Finley has had two good, productive seasons in the NFL in 2009 and 2012. Both years, he had 55 receptions for over 600 yards and at least five touchdowns, but he’s capable of so much more.
The potential is there for Finley to become one of the best tight ends in the game, joining the likes of Rob Gronkowski of the New England Patriots. Finley could be Antonio Gates at the peak of his career.
But, Finley has also been maddeningly inconsistent. The drops, for one, have been particularly troubling.
If Finley can eliminate the drops from his game, he’s good enough to be productive in his own right, while at the same time taking attention away from the other good receiving threats on the team. And if that can happen in 2012, the Packers offense can explode.
Greg Jennings has been good for some time. He’s a two-time Pro Bowler who clearly has the capability of being invited to several more.
He might not be Calvin Johnson, but Jennings is a dangerous receiver in his own right.
Jennings also enters 2012 in a contract season, and history says that players in the final year of their contract tend to play at a high level.
There’s every possibility Jennings could sign an extension before the current season begins and avoid the uncertainty of free agency next offseason, but there’s no guarantee of that happening.
In the meantime, Jennings will be same receiving threat he’s always been, and the Packers offense will be better off with him than without him.
Despite having over 1,200 yards and 15 touchdowns last season, Nelson is still flying a little bit under the radar from a national perspective.
By no means is Nelson unknown, but he has yet to find the notoriety of other big-time receivers in the NFL.
Maybe that will change in 2012. If he’s able to put up back-to-back seasons while eclipsing the 1,000-yard benchmark and get double-digit touchdowns, no one can argue that last season was a fluke.
The undeniable truth is that Nelson is developing into a top target in professional football. He’s able to play in the slot and the perimeter and has a knack for turning run-of-the-mill receptions into big gainers.
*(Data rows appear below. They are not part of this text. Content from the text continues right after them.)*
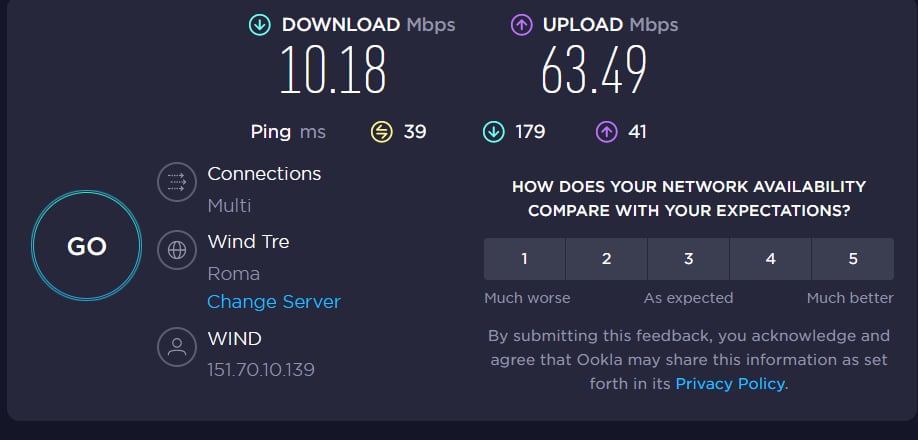Screen dimensions: 918x440
Task: Rate network availability as 1
Action: pos(525,259)
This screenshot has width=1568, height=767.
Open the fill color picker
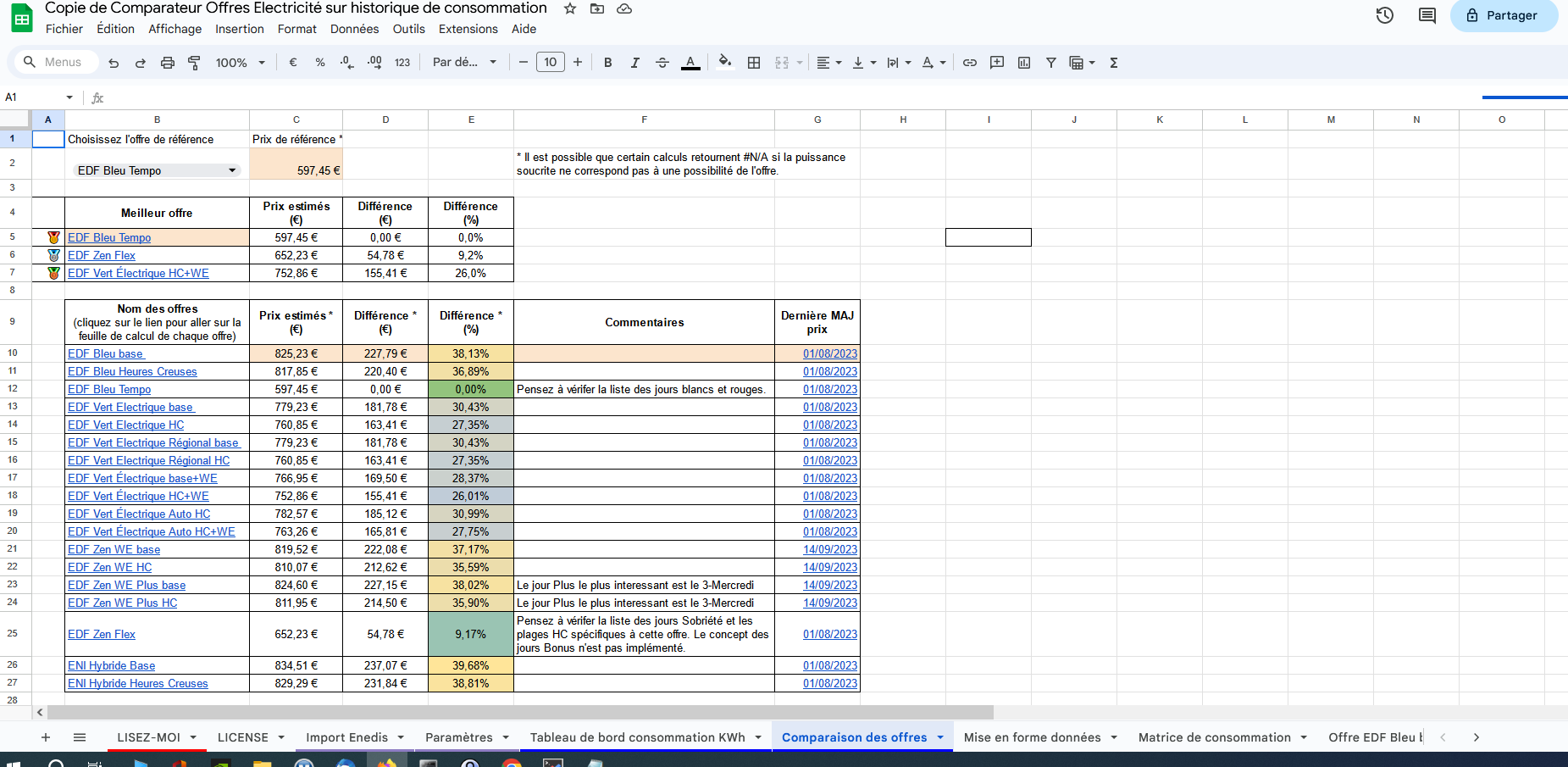tap(724, 63)
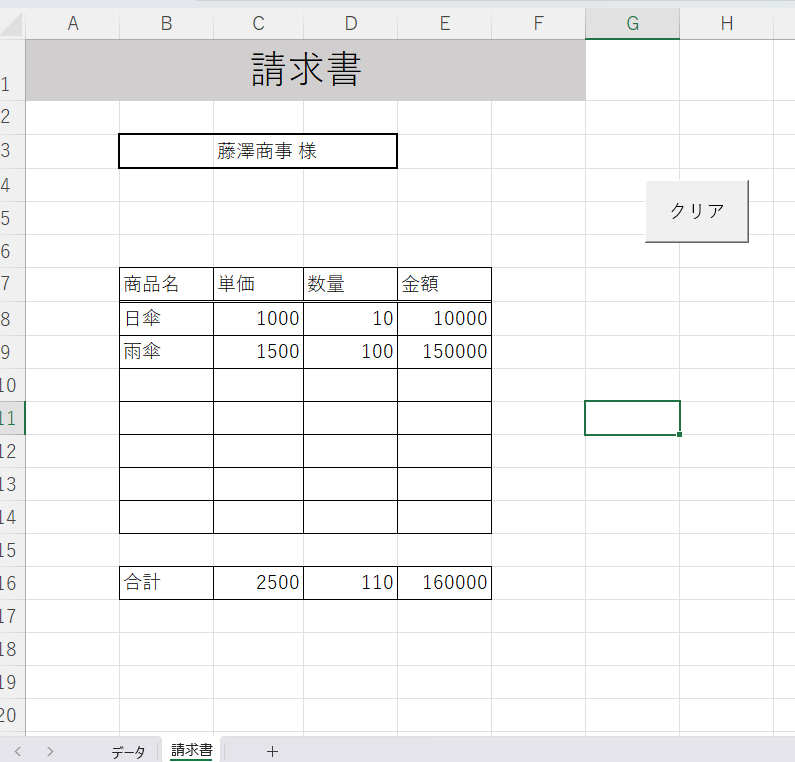Select column G header
Image resolution: width=795 pixels, height=762 pixels.
[x=632, y=23]
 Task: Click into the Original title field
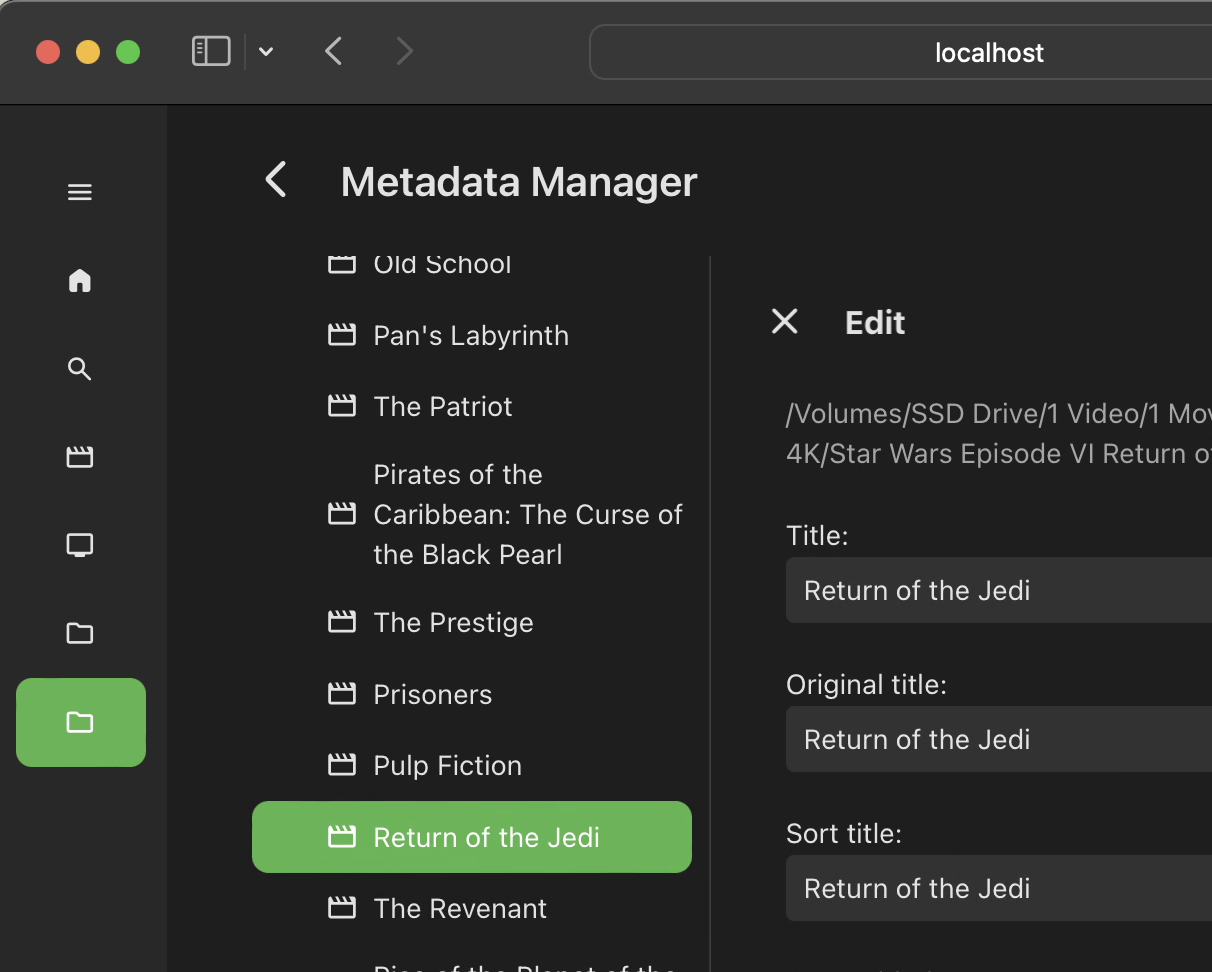tap(999, 739)
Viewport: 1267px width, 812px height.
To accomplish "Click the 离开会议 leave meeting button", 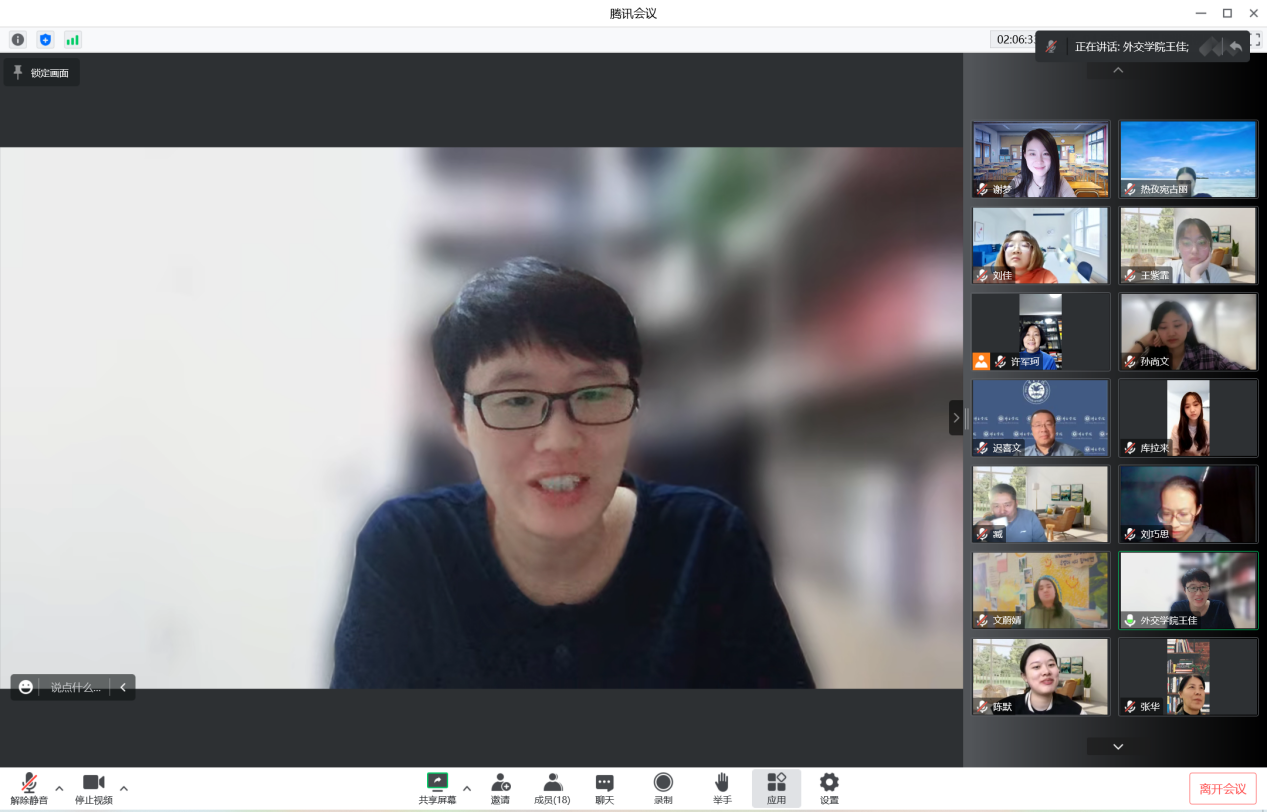I will (1222, 788).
The more threats at Aaron Rodgers’ disposal, the better the Packers offense will be.
Tramon Williams was a big part of the reason the Packers won the Super Bowl in 2010.
In the midst of the best season of his career, Williams had a combined nine interceptions between the regular season and playoffs. He also wasn’t afraid to mix it up with receivers at the line of scrimmage or in his tackling.
That all changed in 2011 when Williams suffered an early-season injury that caused nerve damage in his shoulder. Keeping that in mind, it doesn’t come as a surprise that the Packers defense regressed in 2011, giving up the most passing yards in the history of the NFL and gaining the reputation as a poor tackling team.
The quicker Williams regains his strength, the better the odds of the Packers defense turning things around in 2012.